Se negaba a crecer por miedo a despeñarse y terminar hecho trizas en el fondo del precipicio. Era un intento desesperado e inútil para evitar que su tamaño y su peso aceleraran la caída.
Temblaba despavorido cada vez que llovía fuerte, porque los guijarros aflojaban sus raíces, que al ser pequeñas, no encontraban asidero en el inhóspito peñasco.
Una noche el aguacero fue tan recio, que el pequeño bucare vio su fin cerca. Alzó sus ramas al cielo como quien implora por un cambio de suerte y comenzó a rezar.
—Me hubiera gustado crecer grande y frondoso para dar sombra a los cafetales —dijo triste el bucare—, en cambio moriré pasmado, sin haber logrado que nadie voltee a verme.
—Todos los seres del mundo son especiales —respondió un trueno que, precedido por un rayo cegador, se clavó al pie del árbol.
—¡No me dejes caer! —rogó el pequeño bucare al tiempo que se inclinaba hacia el abismo. Pero era demasiado tarde, la roca a la que se aferraba, se desplomó.
. . . . .
Con las primeras luces del día, un hombre salió a caminar por las sendas que bordeaban La Loma. Era un viejo artesano en busca de madera apta para sus tallas. A lo lejos, un ramaje salpicado de flores anaranjadas, llamó su atención. Al acercarse, una sonrisa se fue dibujando en su rostro al tiempo que daba vueltas alrededor de su descubrimiento. Sacó de su mochila una cuerda, enlazó al pequeño bucare y lo arrastró de vuelta a su taller.

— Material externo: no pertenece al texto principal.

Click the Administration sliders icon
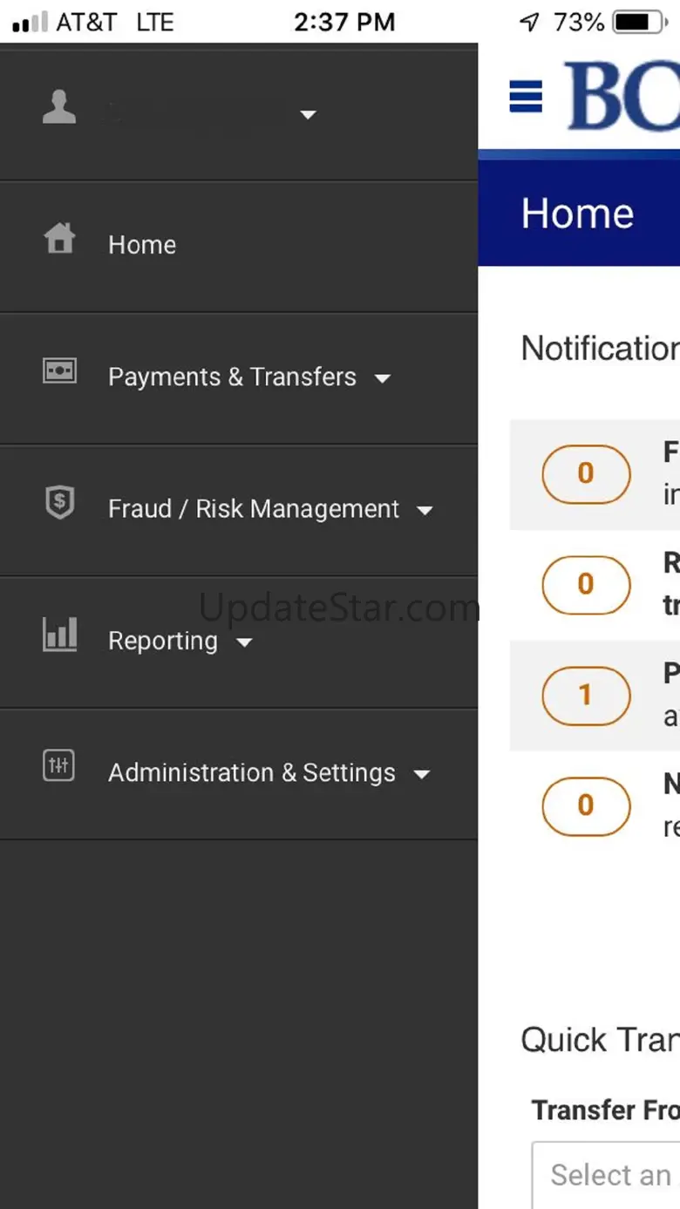 [x=59, y=765]
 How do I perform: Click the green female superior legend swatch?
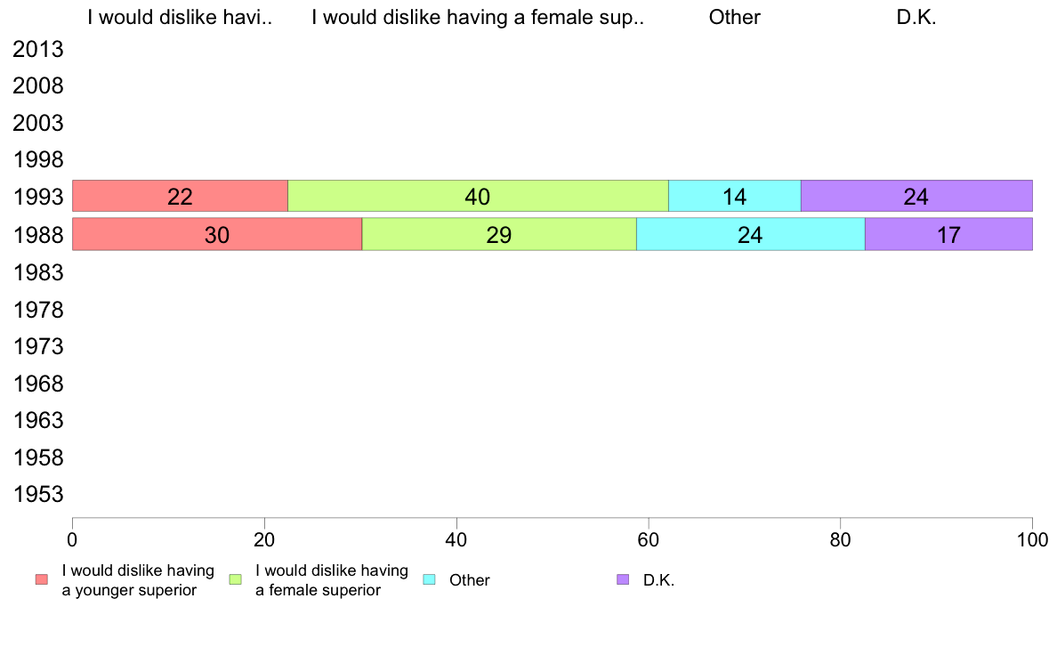point(235,579)
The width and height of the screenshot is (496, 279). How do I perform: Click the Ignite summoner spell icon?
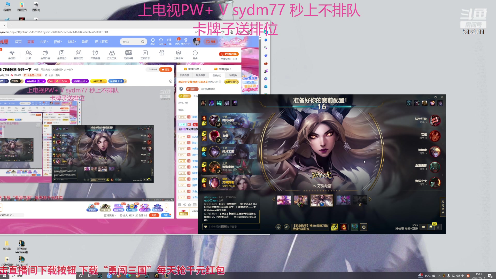coord(344,227)
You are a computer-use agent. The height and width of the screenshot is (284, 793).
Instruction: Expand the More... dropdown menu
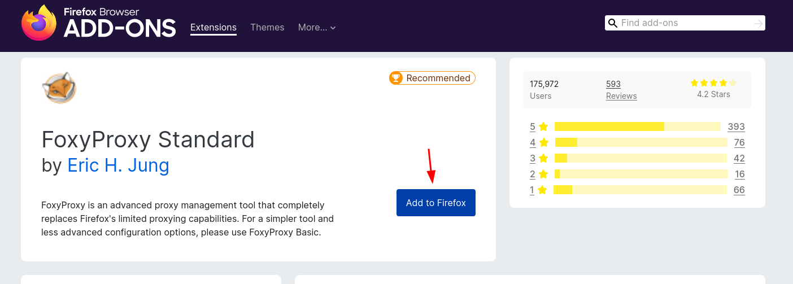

Trabajó con ahínco durante meses. Acanaló hasta dejar al descubierto el alto relieve. Modeló, cinceló, martilló, labró, grabó, acorvó, lijó y talló el tronco del pequeño árbol hasta que de éste brotó un magnífico niño. Era la creación más perfecta del viejo maestro.
Una fría tarde de 14 de enero, en medio de los andes trujillanos, mientras un río de gente se acercaba a la iglesia del poblado para venerar al Niño Jesús de Escuque, el viejo artesano pulía su obra. Conmovido por la perfección de su labor, deseó con fervor que la talla que había esculpido se convirtiera en un niño de verdad... Entonces, de los pequeños ojos del bucare transformado en crío, nacieron lágrimas de amor.